[Passage given start]

A Newfoundland breakfast is filling when prepared in the local style complete with anything from Eggs Benedict to waffles. However, be sure to request a traditional Newfoundland, hot supper during your stay. Your palate will be treated to the unique tastes of salt meat, peas pudding, many vegetables, something called ‘fluffy duff’ and steamed pudding for dessert … .and, it is all cooked together in the same pot!
For mostly geological and geographical reasons, Newfoundland is often referred to as the Edge of the Earth. After a visit to this unique location, however, it is said that you might never find another place that makes you feel both lost and found at the same time. 
The people are hardy, warm and unforgettable, the sounds, smells and natural beauty of this land attacks your senses from every direction, and like so many who have come to Newfoundland before me, I will always have a special place in my heart for this gorgeous island that sits out on the edge of the Earth!

March 2018 column

The beautiful winter solitude of Nova Scotia

Thousands of expressively-written articles have appeared throughout the globe of the tiny villages and vistas along Nova Scotia’s “Lighthouse Trail” and “Evangeline Trail” during summer, but little has been said about winter in this gorgeous setting. For any lover of photography, solitude, wonderful lodging opportunities or palate-pleasing food and drink, wintertime in Nova Scotia is the best!

Even in winter, these trails follow a path through a breathtaking landscape of coastal beauty and historic charm that has captured the hearts and minds of travelers for generations. One can traverse a snow and ice covered shoreline that passes rugged coves, bays and islands that have been sculpted by the winds and waves for centuries. All along these incredible vistas, sojourners can pause in historic towns and weathered fishing villages that lie quietly waiting for the coming spring.

Much of the Lighthouse Trail follows a route where time seems to have stood still. Along this path, many of the trail’s namesake lighthouses can be seen and photographed in a winter setting that few have experienced.
Trips to Nova Scotia normally begin with a flight into the Halifax International Airport, which is northeast of the city. The most direct route from the airport to the Lighthouse Trail or the Evangeline Trail is via Highway 101 going northwest out of Halifax. Though numerous side trips could be taken, I would suggest the first stop be in the quaint little town of Wolfville, which is a picture perfect valley town. This was the site of the Acadian Deportation and the setting for Longfellow’s famous poem, “Evangeline.”

Many of the exiled French found their way south to Louisiana, where “Acadian” was transformed into “Cajun.” Those who remained in Nova Scotia, or returned from exile, have a distinct link to and love for the Cajun culture and unique cuisine.
The Evangeline Trail parallels the Bay of Fundy coast, passing through many historical villages that were built by early European settlers. This sojourn along the picturesque Bay of Fundy covers more than 400 years of settlement through valleys, farms and fishing villages that shows a wealth of diverse landscape, European charm and rugged natural beauty. The Bay of Fundy alone is worth the experience with its phenomenal tides that sometimes vary over 50 feet from high to low.

[Passage given end]

# Instructions
- a) According to the travel passage, by how much do the Bay of Fundy tides sometimes vary from high to low?
- b) Pick up the travel passage after its final sentence and keep going.

[Rows start]

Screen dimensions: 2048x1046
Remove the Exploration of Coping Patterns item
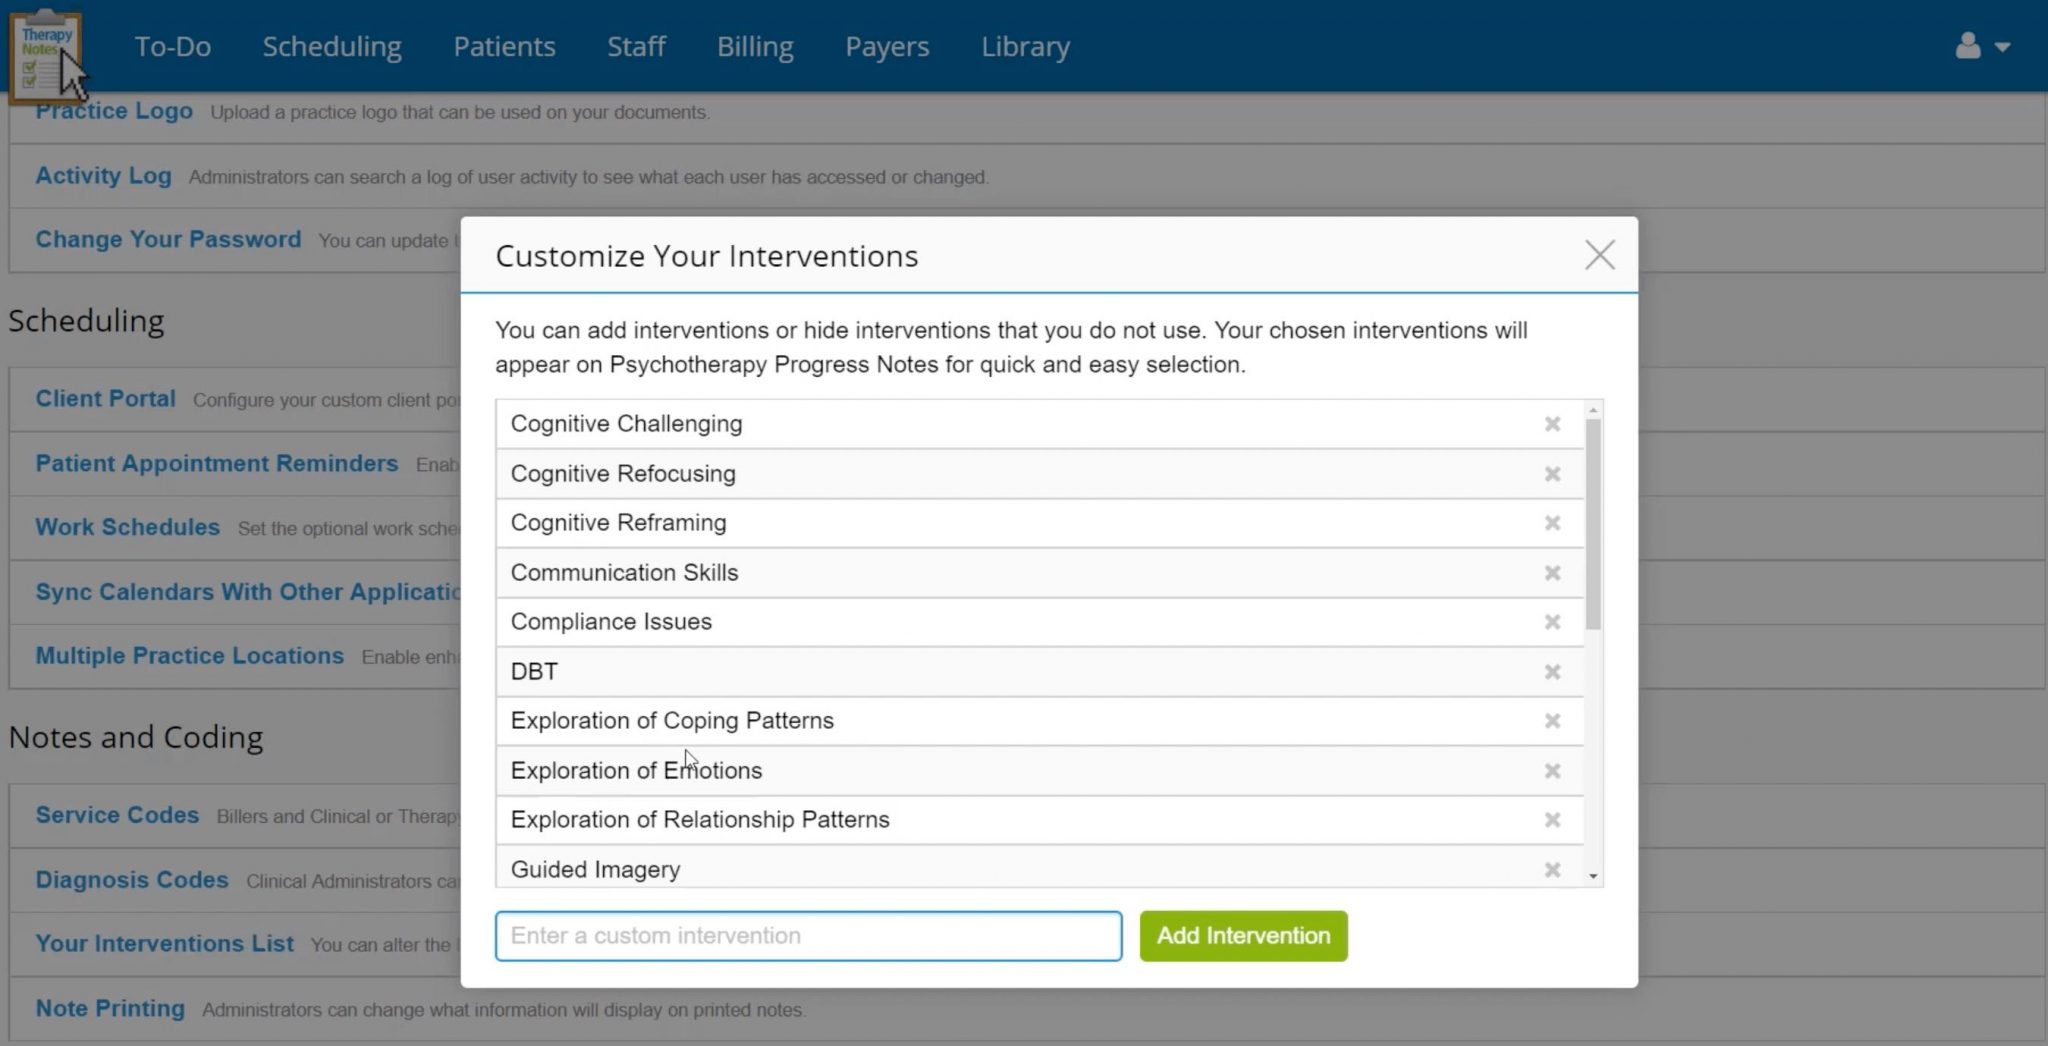tap(1552, 721)
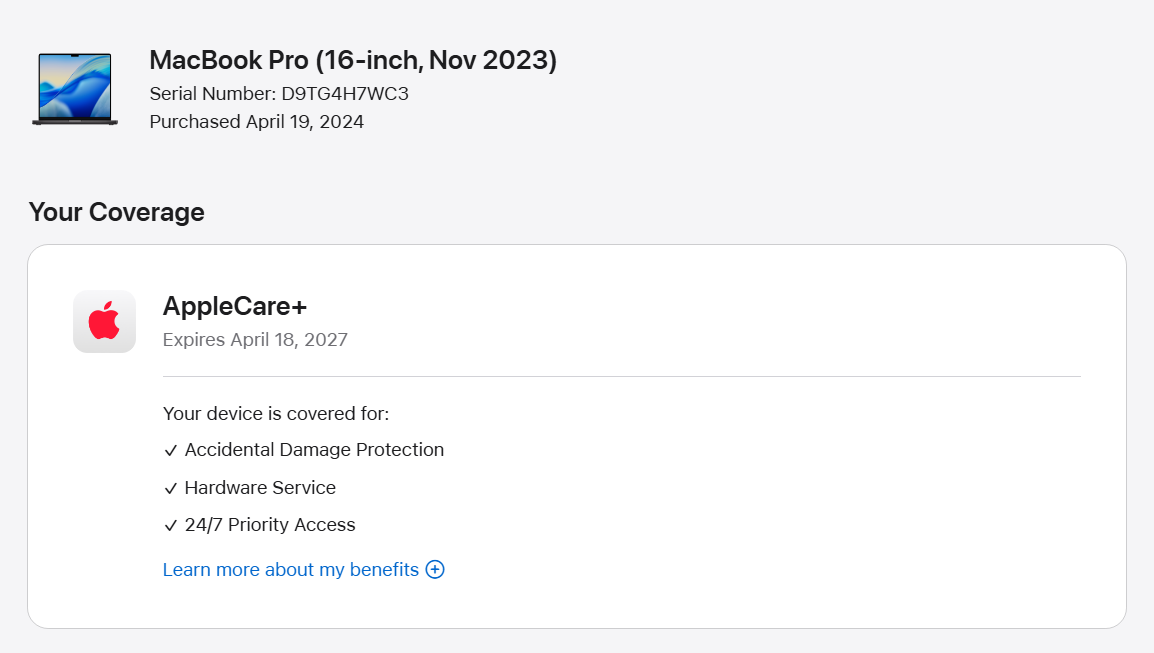
Task: Click the Your device is covered for label
Action: tap(276, 414)
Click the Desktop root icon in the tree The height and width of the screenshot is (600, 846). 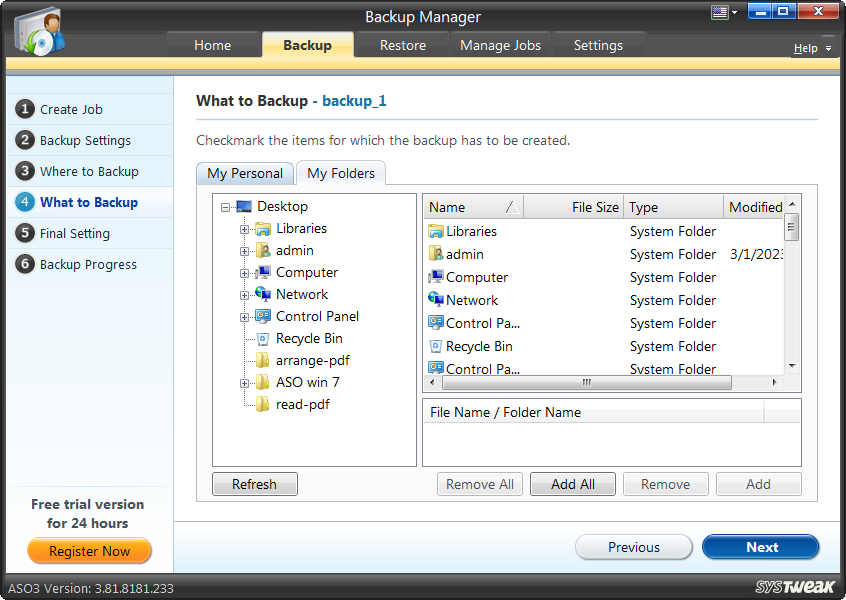(245, 207)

[Rows end]

# Results by task
- a) Over 50 feet.

- b)
Even in winter, one of the most picturesque villages along the Evangeline Trail is Annapolis Royal, which is a beautiful community nestled in the Annapolis Valley, and originally inhabited by a native Mikmaq community. In 1605, however, the area became home to some of North America’s earliest European settlers. 
Annapolis Royal offers a waterfront shopping area, some great restaurants, a downtown area that has been designated a National Historic District and a great selection of lodging within walking distance of the downtown area with all of the eateries and an exciting arts and theatre community.
Before departing the Fundy coast, take a short drive south to Bear River and Digby. Both of these little towns are rich in history, but Digby is more famous for its tasty scallops, while Bear River is known for its arts and crafts.
From Bear River, it’s time to climb into the hills and visit Kejimkujik, which is the only inland national park in the Maritimes. It features abundant frozen lakes and rivers that are ideal for snow shoeing or cross-country skiing. The woodlands and gently rolling landscapes of the park have many beautiful trails.

From the high ground and wilderness of Kejimkujik, it is a beautiful drive down to Liverpool, which is known as the “Port of the Privateers.” One can wander through the galleries of famous local artists, visit the historic Astor Theatre or photograph an unspoiled Atlantic coastline dotted with six lighthouses. It is a destination with many interesting vistas.
As one turns north on the Lighthouse Trail toward Halifax, you will be thrilled by some of the best and most famous landscapes in Nova Scotia. During the summer months, the tourist traffic would be almost impossible to navigate, but throughout the winter, solitude is the norm.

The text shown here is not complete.